→ **Dataset excerpts**:

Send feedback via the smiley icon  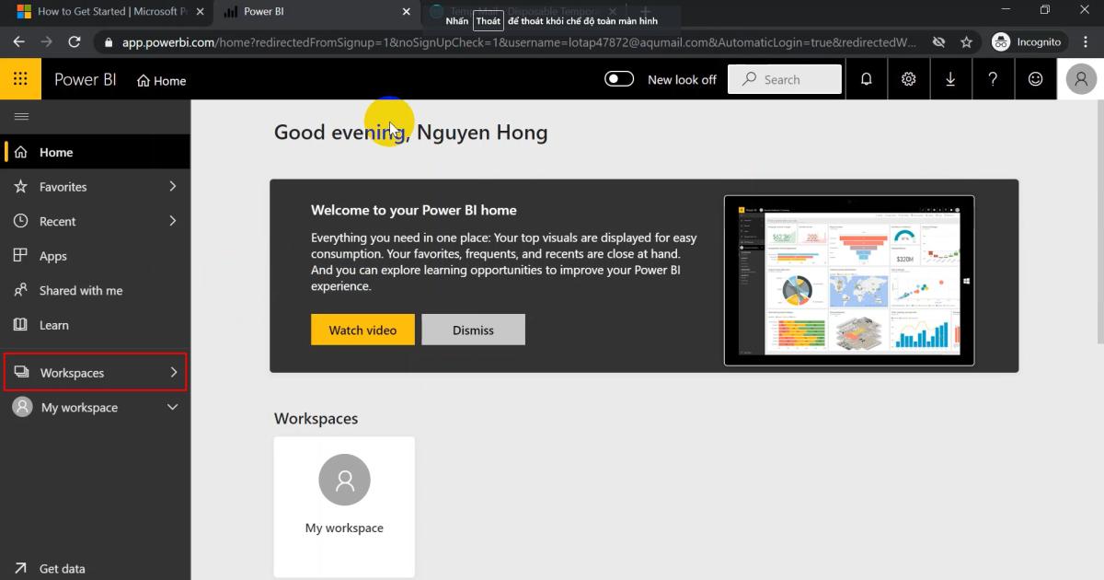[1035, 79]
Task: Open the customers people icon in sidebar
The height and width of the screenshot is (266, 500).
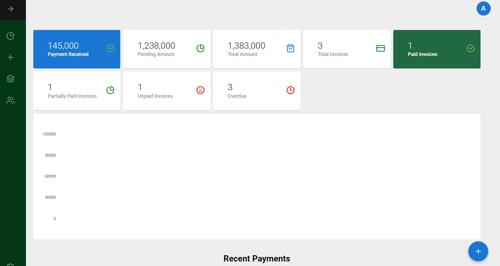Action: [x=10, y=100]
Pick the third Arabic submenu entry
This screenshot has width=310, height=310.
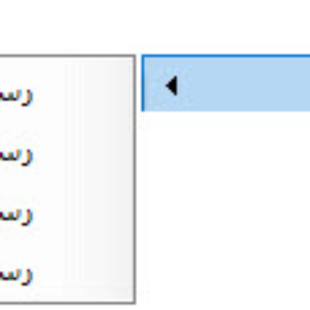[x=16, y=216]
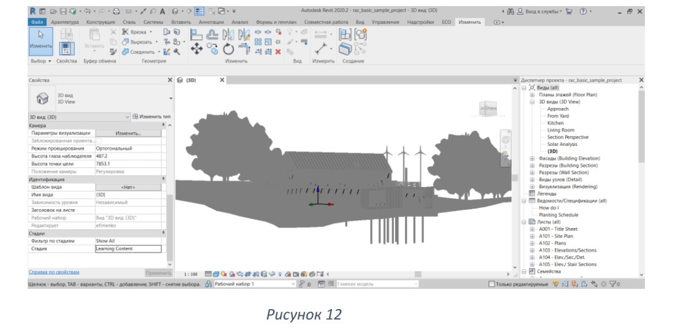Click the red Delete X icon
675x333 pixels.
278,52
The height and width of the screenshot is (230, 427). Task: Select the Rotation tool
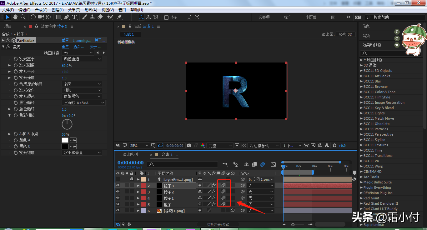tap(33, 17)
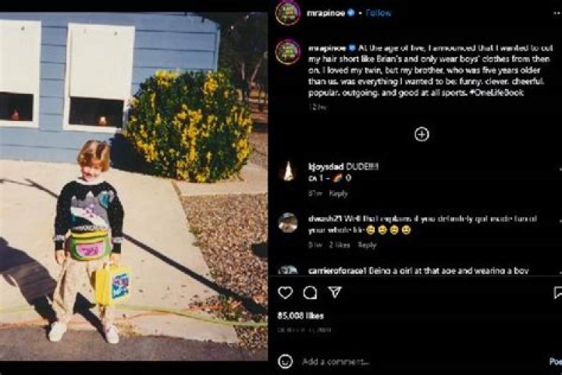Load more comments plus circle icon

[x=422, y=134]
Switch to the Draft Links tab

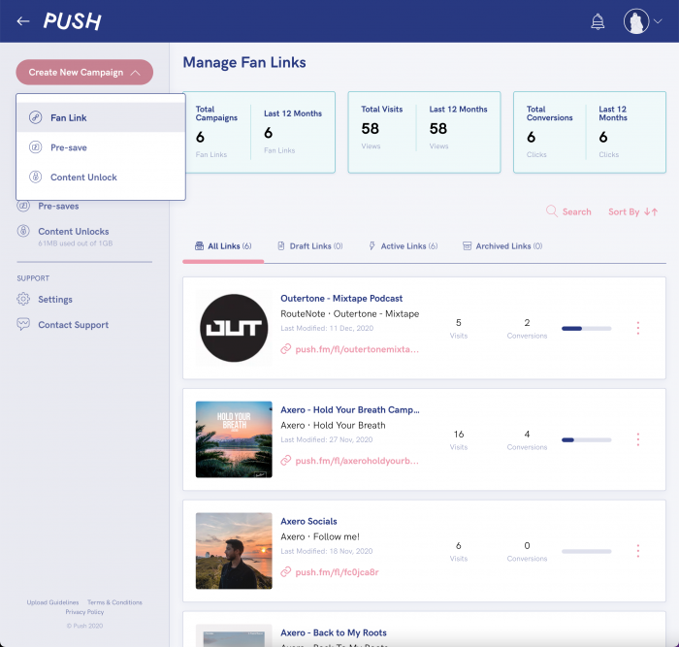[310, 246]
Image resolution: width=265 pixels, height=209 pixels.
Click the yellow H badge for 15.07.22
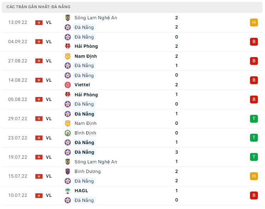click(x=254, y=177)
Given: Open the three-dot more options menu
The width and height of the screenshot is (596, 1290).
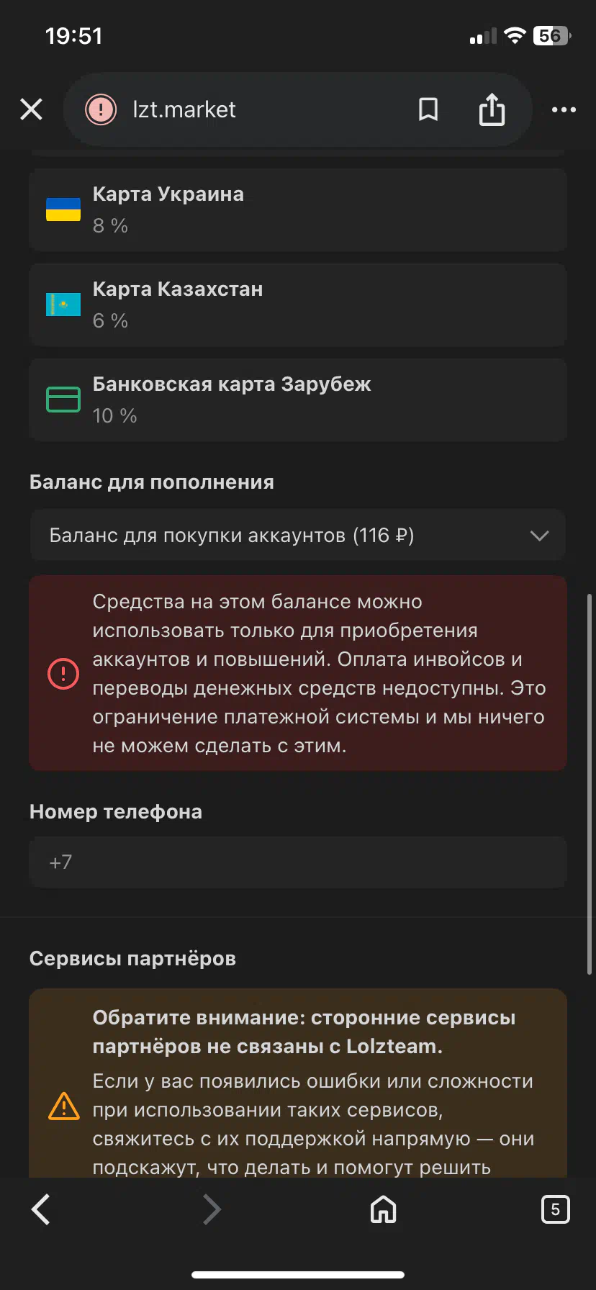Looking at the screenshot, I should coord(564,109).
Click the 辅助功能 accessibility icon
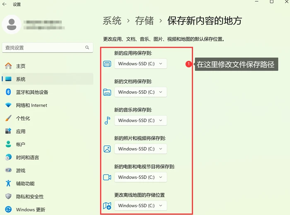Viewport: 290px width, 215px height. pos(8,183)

→ **What needs to be done**: Determine the number of lines above that include the word "Open"; the reply is that number only.

→ **Solution below**: 2